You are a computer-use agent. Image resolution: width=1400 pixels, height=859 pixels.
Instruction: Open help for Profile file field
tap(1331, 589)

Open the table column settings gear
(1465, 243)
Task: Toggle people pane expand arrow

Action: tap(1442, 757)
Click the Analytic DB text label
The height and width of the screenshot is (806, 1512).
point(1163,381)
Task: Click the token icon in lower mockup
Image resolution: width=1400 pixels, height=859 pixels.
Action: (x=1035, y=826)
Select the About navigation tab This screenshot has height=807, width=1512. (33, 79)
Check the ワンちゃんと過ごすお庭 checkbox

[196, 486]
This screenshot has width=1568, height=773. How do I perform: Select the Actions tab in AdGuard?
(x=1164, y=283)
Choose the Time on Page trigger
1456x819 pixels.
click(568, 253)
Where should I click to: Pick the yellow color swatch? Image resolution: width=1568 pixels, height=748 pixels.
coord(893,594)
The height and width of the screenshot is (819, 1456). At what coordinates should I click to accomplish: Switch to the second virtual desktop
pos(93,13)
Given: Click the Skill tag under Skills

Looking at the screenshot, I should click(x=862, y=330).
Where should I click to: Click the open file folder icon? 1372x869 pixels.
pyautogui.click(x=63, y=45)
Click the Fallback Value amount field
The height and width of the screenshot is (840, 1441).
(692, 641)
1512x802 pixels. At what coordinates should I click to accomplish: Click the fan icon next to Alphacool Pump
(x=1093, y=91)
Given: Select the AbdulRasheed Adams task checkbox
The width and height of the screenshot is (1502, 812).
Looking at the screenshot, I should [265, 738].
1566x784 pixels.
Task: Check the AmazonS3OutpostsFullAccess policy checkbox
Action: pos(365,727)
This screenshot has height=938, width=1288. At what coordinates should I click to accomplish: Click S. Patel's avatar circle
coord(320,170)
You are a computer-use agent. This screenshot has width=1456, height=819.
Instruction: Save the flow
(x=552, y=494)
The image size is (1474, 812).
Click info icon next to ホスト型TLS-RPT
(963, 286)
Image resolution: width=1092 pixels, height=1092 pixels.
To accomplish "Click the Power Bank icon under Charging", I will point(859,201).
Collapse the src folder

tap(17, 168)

══════════

Problem to solve: Every line above must be repeated exactly as it appears.

Result for this task:
You are a computer-use agent. Image resolution: width=1400 pixels, height=859 pixels.
Instruction: Open help for Profile file field
tap(1331, 589)

Open the table column settings gear
(1465, 243)
Task: Toggle people pane expand arrow

Action: tap(1442, 757)
Click the Analytic DB text label
The height and width of the screenshot is (806, 1512).
point(1163,381)
Task: Click the token icon in lower mockup
Image resolution: width=1400 pixels, height=859 pixels.
Action: (x=1035, y=826)
Select the About navigation tab This screenshot has height=807, width=1512. (33, 79)
Check the ワンちゃんと過ごすお庭 checkbox

[196, 486]
This screenshot has width=1568, height=773. How do I perform: Select the Actions tab in AdGuard?
(x=1164, y=283)
Choose the Time on Page trigger
1456x819 pixels.
click(568, 253)
Where should I click to: Pick the yellow color swatch? Image resolution: width=1568 pixels, height=748 pixels.
coord(893,594)
The height and width of the screenshot is (819, 1456). At what coordinates should I click to accomplish: Switch to the second virtual desktop
pos(93,13)
Given: Click the Skill tag under Skills

Looking at the screenshot, I should click(x=862, y=330).
Where should I click to: Click the open file folder icon? 1372x869 pixels.
pyautogui.click(x=63, y=45)
Click the Fallback Value amount field
The height and width of the screenshot is (840, 1441).
(692, 641)
1512x802 pixels. At what coordinates should I click to accomplish: Click the fan icon next to Alphacool Pump
(x=1093, y=91)
Given: Select the AbdulRasheed Adams task checkbox
The width and height of the screenshot is (1502, 812).
Looking at the screenshot, I should [265, 738].
1566x784 pixels.
Task: Check the AmazonS3OutpostsFullAccess policy checkbox
Action: pos(365,727)
This screenshot has height=938, width=1288. At what coordinates should I click to accomplish: Click S. Patel's avatar circle
coord(320,170)
You are a computer-use agent. This screenshot has width=1456, height=819.
Instruction: Save the flow
(x=552, y=494)
The image size is (1474, 812).
Click info icon next to ホスト型TLS-RPT
(963, 286)
Image resolution: width=1092 pixels, height=1092 pixels.
To accomplish "Click the Power Bank icon under Charging", I will point(859,201).
Collapse the src folder

tap(17, 168)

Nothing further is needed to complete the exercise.